The Plunderers is a 1960 American Western film directed by Joseph Pevney and starring Jeff Chandler, John Saxon and Dolores Hart. It was nominated for a Golden Globe in 1960.

==Plot==
Unruly cowboys Rondo, Jeb, Mule and Davy ride into the small town of Trail City. They are unable to pay for their drinks, so Sheriff McCauley jails them for a night, on the understanding that they will leave town in the morning. The next day, however, they refuse to pay Ellie Walters at the general store for the clothes they take, and then convince Kate Miller that they will pay for the rooms they take at her hotel.

Realizing that they are trouble-makers, Kate asks the rancher Sam Christy, an old love of hers, for help.
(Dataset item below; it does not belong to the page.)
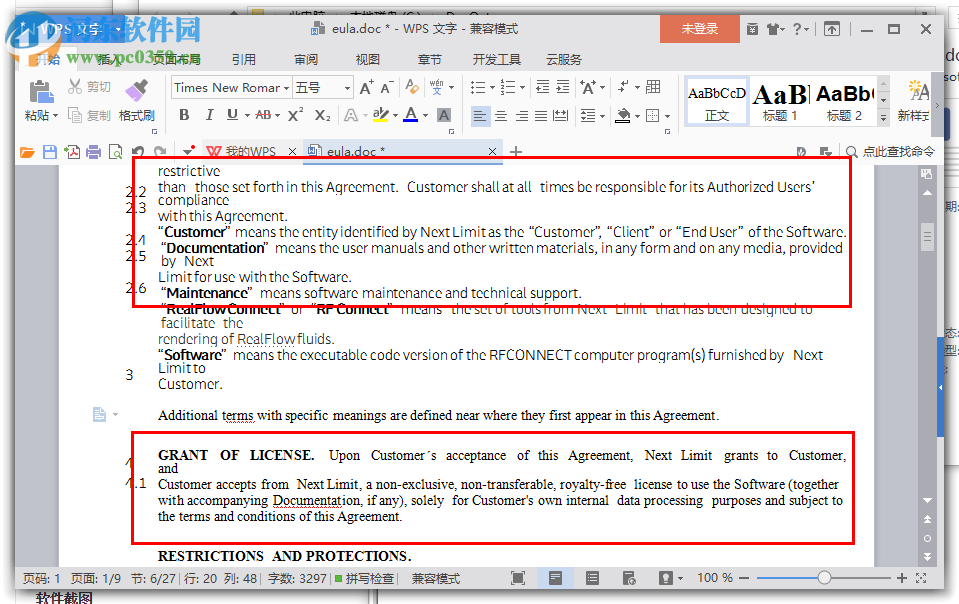Click the full screen view icon
The width and height of the screenshot is (959, 604).
pyautogui.click(x=518, y=578)
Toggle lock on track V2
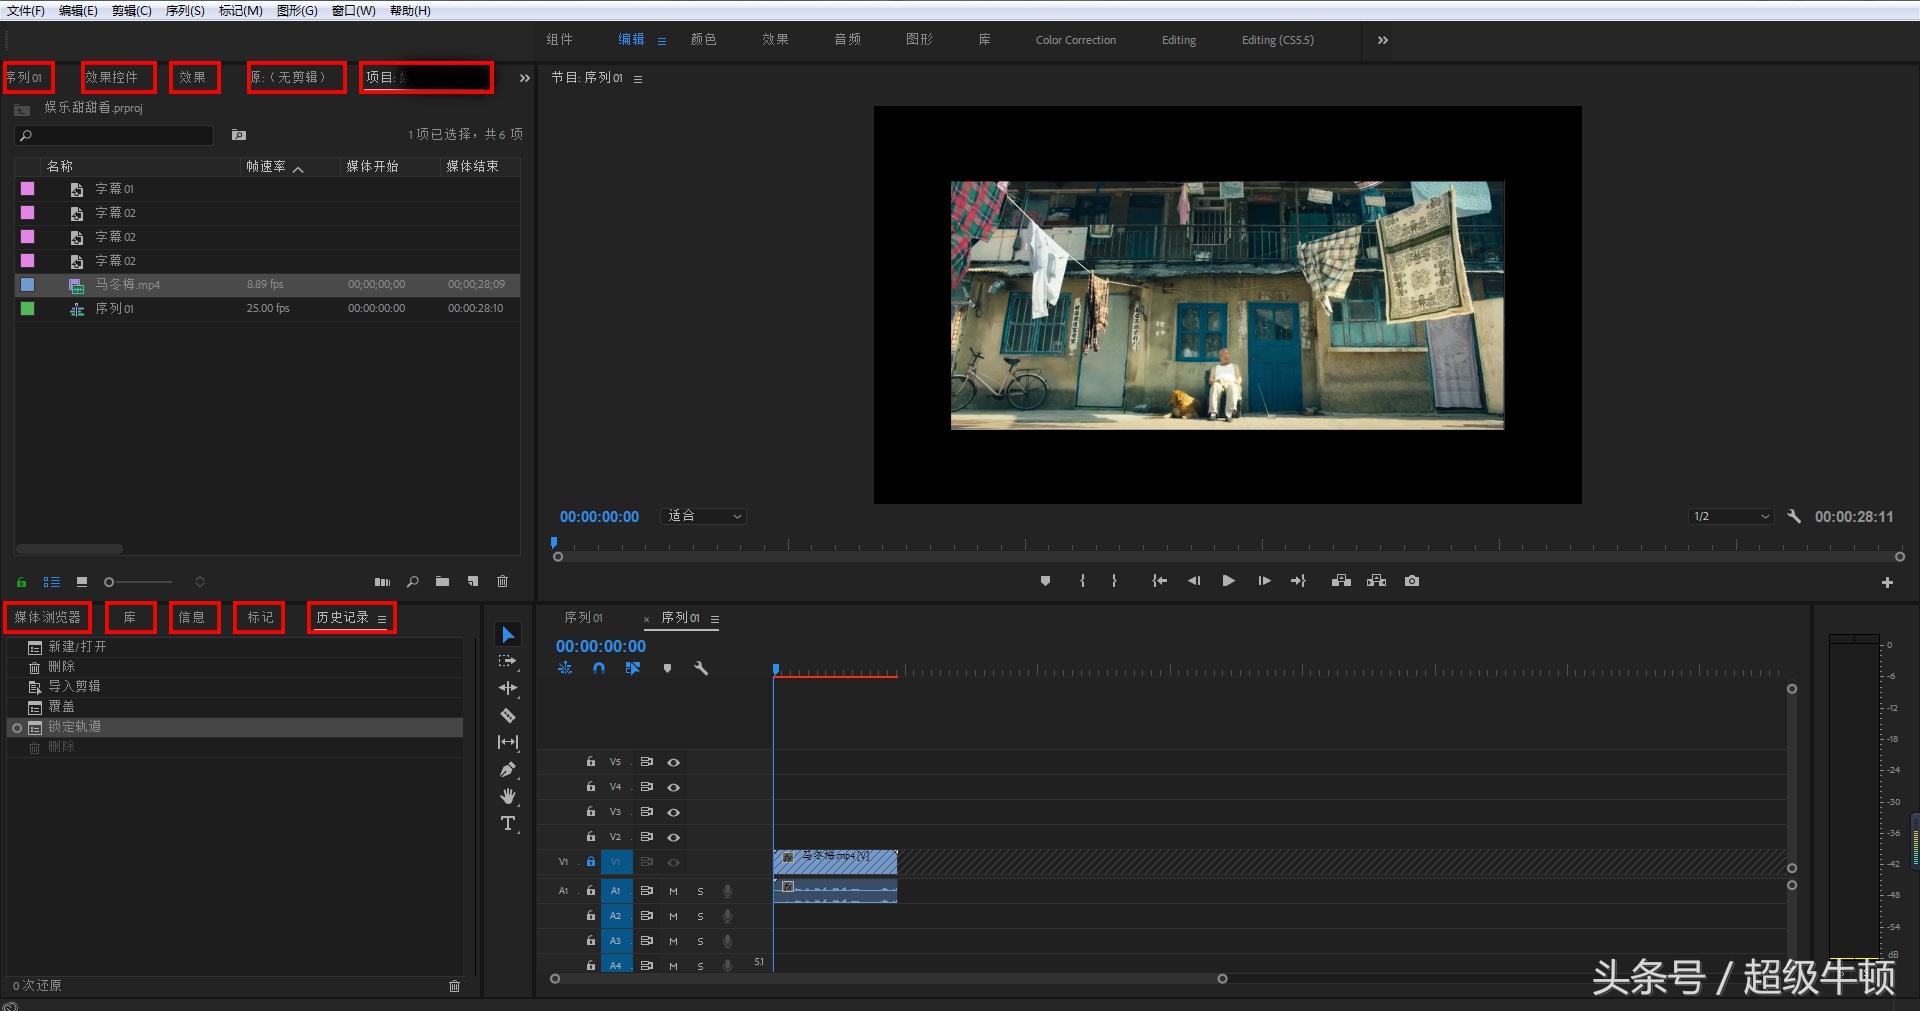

He is an American Civil War hero, but has lost the use of one arm and is tired of fighting. She accuses him of cowardice, and they part acrimoniously. Ellie warns Kate that she will lose her chance of marrying Sam. When the cowboys beat up the saloon keeper and McCauley is killed by Jeb, however, Sam offers to do what he can. The four cowboys go through the town and gather up everyone's guns, leaving the townsfolk defenseless. They ply the town drunk, Abilene, with whiskey in exchange for information.
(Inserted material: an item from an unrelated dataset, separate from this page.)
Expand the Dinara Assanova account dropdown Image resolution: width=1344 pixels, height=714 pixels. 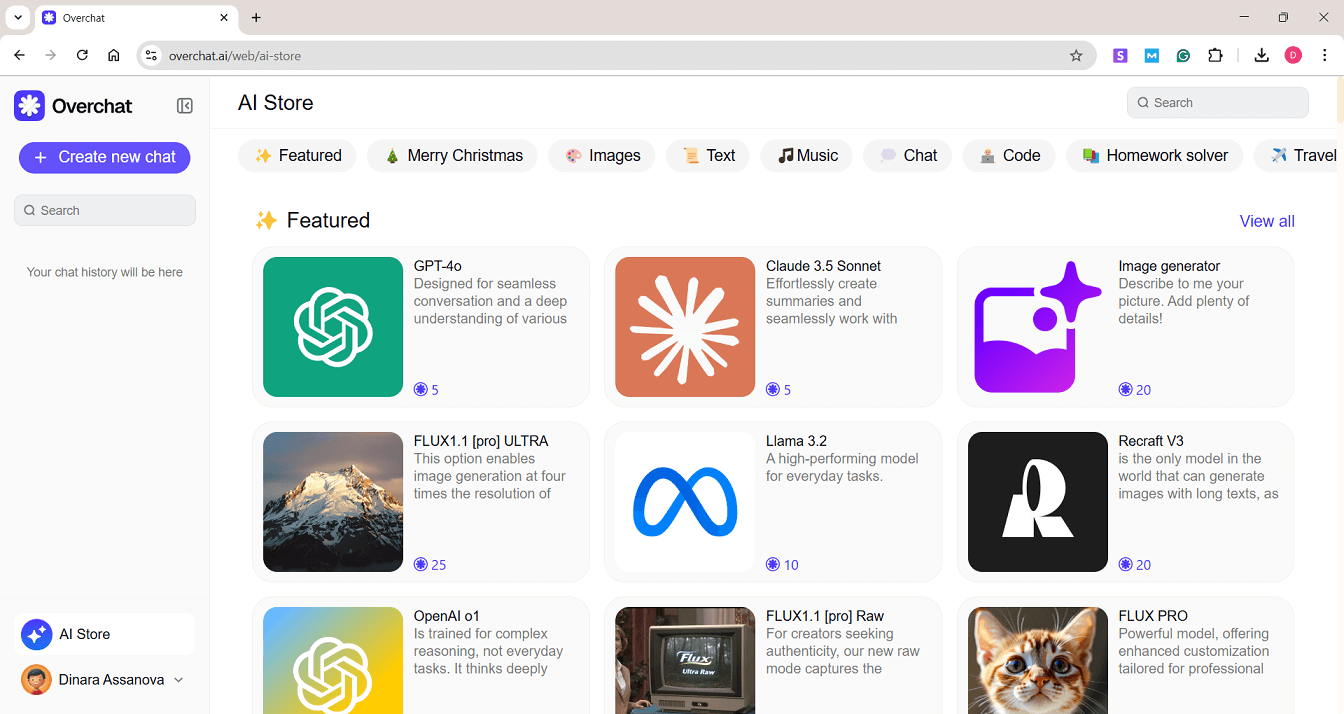coord(178,679)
Sam goes to his ranch to get his gun, but is ambushed by two of the cowboys and beaten. Ellie finds him at the ranch and tends to him and they kiss. They drive back to town, where Sam gathers the men in the stable to hatch a plan. They decide to separate the cowboys and capture them one by one. Davy is upset by what is going on and wants the cowboys to leave. He decides to go on his own, but when he goes to the stable to get his horse, he is captured by Sam and the townspeople. Ellie is attacked by Rondo but she fights him off and he is captured by Sam using Davy's gun. In the stable, Rondo comes at Sam with a knife and Ellie shoots him. Sam then kills Mule in a knife fight and shoots the panicking Jeb. He allows the remorseful Davy to leave town. Ellie and Sam come together.

==Cast==

- Jeff Chandler as Sam Christy
- John Saxon as Rondo
- Dolores Hart as Ellie Walters
- Marsha Hunt as Kate Miller – Hotel Owner
- Jay C. Flippen as Sheriff McCauley
- Ray Stricklyn as Jeb Lucas Tyler
- James Westerfield as Mike Baron – Saloon Owner
- Dee Pollock as Davy
- Roger Torrey as William 'Mule' Thompson
- Vaughn Taylor as Jess Walters – General Store Owner
- Harvey Stephens as Doc Fuller
- Joseph Hamilton as Abilene – Barfly
- Kenneth Patterson as 2nd Citizen (as Ken Patterson)
- William Challee as 1st Citizen
- Ray Ferrell as Billy Miller

==Production==
The film was made by August Productions for Allied Artists. August was a production company established by Jeff Chandler in association with writer Bob Barbash and publicist Jess Rand. Chandler described the film as "not a Western though the locale is the West." John Saxon had played many Mexican parts.

Filming started 12 May 1960.

==Release==
Steve Broidy of Allied Artists was so happy with the film he requested three more movies from August, only two of which Chandler had to appear in.

Filmink called the film "a mash up between a Western and juvenile delinquent film...occasionally effective but is poorly paced and staged."